Court Opinion

ID: 9592866
Source: CourtListenerOpinion
Date Created: 2023-08-22 00:17:36.649186+00
Date Added: 2024-06-11T12:15:34.676840
License: Public Domain

Fahrnbruch, J.,
concurring.
I agree with the majority opinion. The thrust of that opinion is not whether Dr. Golden was equipped to testify as an expert on brain damage. The thrust of the majority opinion is that Dr. Golden’s opinion as stated in the offer of proof was inadmissible because it is couched in alternatives, one of which *502is no more than a “possibility” and does not meet the certainty required. I concur that Dr. Golden’s opinion set forth in the offer of proof was not admissible at trial.
On appeal, a trial judge’s reason for excluding expert testimony is not controlling. The issue is whether the trial judge’s ruling achieved a correct result. A correct result will not be reversed merely because a trial judge reached that correct result for an incorrect reason. Parker v. St. Elizabeth Comm. Health Ctr., 226 Neb. 526, 412 N.W.2d 469 (1987); Gordman Properties Co. v. Board of Equal., 225 Neb. 169, 403 N.W.2d 366 (1987).
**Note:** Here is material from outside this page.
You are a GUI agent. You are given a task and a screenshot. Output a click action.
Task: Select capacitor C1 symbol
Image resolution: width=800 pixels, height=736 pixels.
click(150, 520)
It should further be pointed out that Mary Sanchez, the plaintiff in this case, was permitted through the testimony of Dr. Golden to place before the jury substantial compensable damages.
Dr. Golden was permitted to testify before the jury as to plaintiff’s pain, behavior changes, the onset of headaches and pain in plaintiff’s back and left hand, numbness in her face, and a variety of other problems. Dr. Golden was asked if the plaintiff suffered from any disorders, to which he responded in the affirmative. He testified that in his opinion the plaintiff was suffering from a chronic pain syndrome; had pain in her neck, headaches that were very frequent and at times continuous, difficulties with anxiety and depression, weakness, and some weakness in her left hand; and that
her moods would swing from depression to being very happy to going back to depression again fairly unexpectedly and without — not easily predictable. And basically the diagnosis of the chronic pain syndrome means that she had a pain problem for more than six months that had not responded to medical treatment and that was not changing, was not going away.
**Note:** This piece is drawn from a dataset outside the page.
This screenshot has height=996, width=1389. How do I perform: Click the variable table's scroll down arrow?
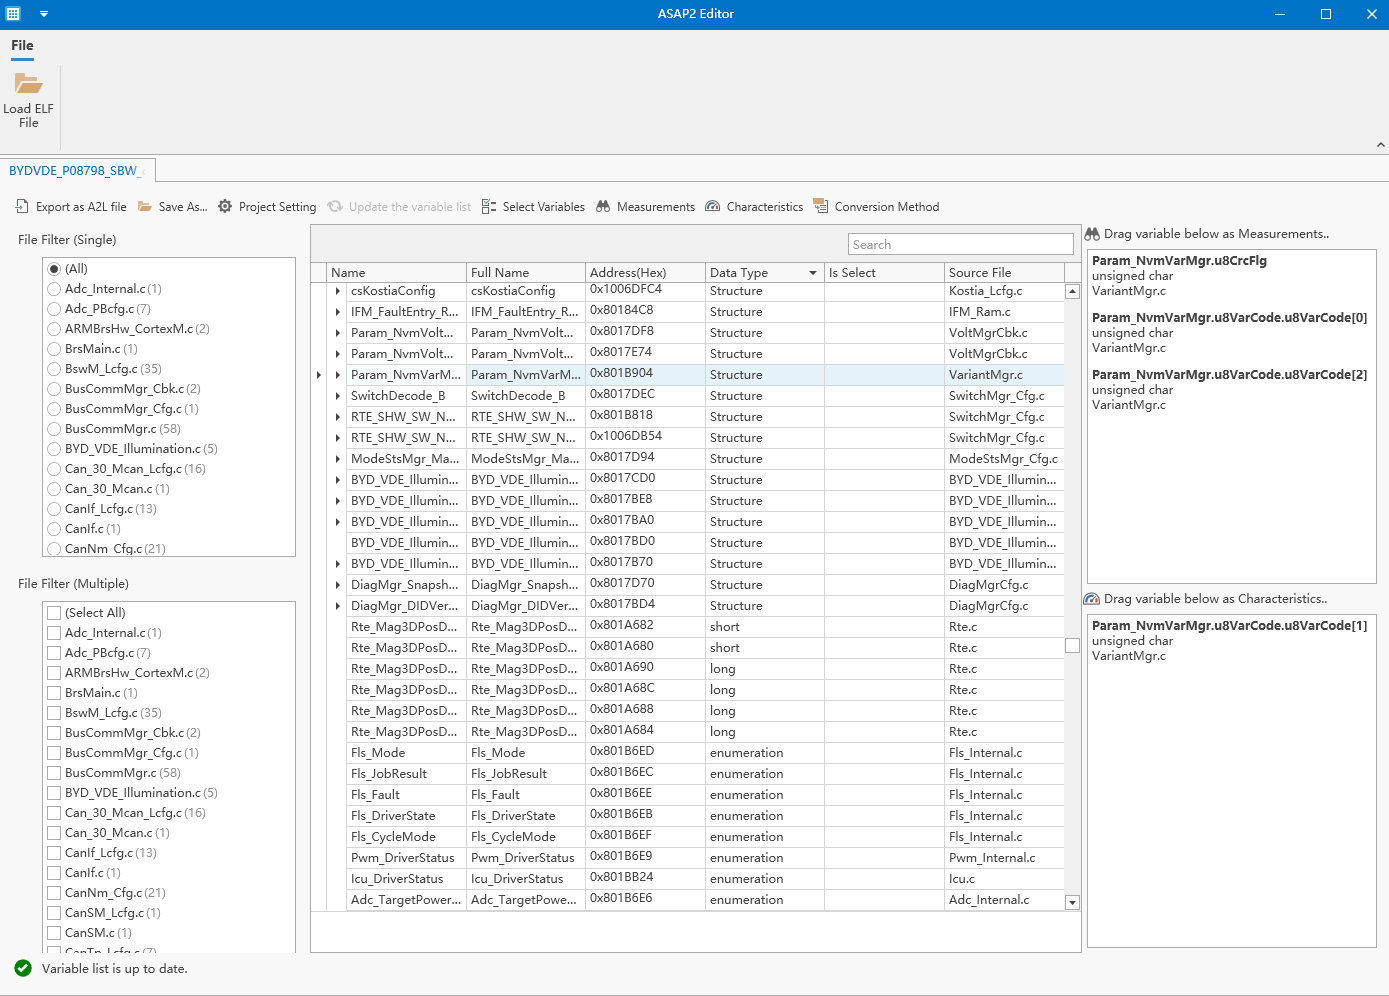(1072, 902)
Dr. Golden further testified that the plaintiff’s chronic pain syndrome was caused by the accident she had in April of 1982, the accident that has relevancy to this case.
Dr. Golden was permitted to testify over objection that he had an opinion as to whether the plaintiff’s condition he had described as a posttraumatic stress disorder and reaction to chronic pain in a previously marginal personality was a *503disabling condition. He then testified:
At the present time in terms of her capacity to work, we find that it is . . . 100% disabling; that in her current condition at that time as well as now, she would not be able to hold a job successfully. In terms of her overall life adjustment, the disability would be about 35%.
Dr. Golden was also permitted to testify that the cost of treatment for the plaintiff’s condition would be in the range of $25,000 to $50,000 and that the treatment would last up to 50 weeks. He also testified that the residual 35-percent disability in the future would last the rest of plaintiff’s life as a result “of this incident” if she did not receive proper treatment.
The issue decided by the majority opinion is not the competency of Dr. Golden to testify as to brain damage. I agree with the majority that Dr. Golden’s opinion as stated in the offer of proof is couched in alternatives, one of which is no more than a “possibility” and does not meet the certainty required.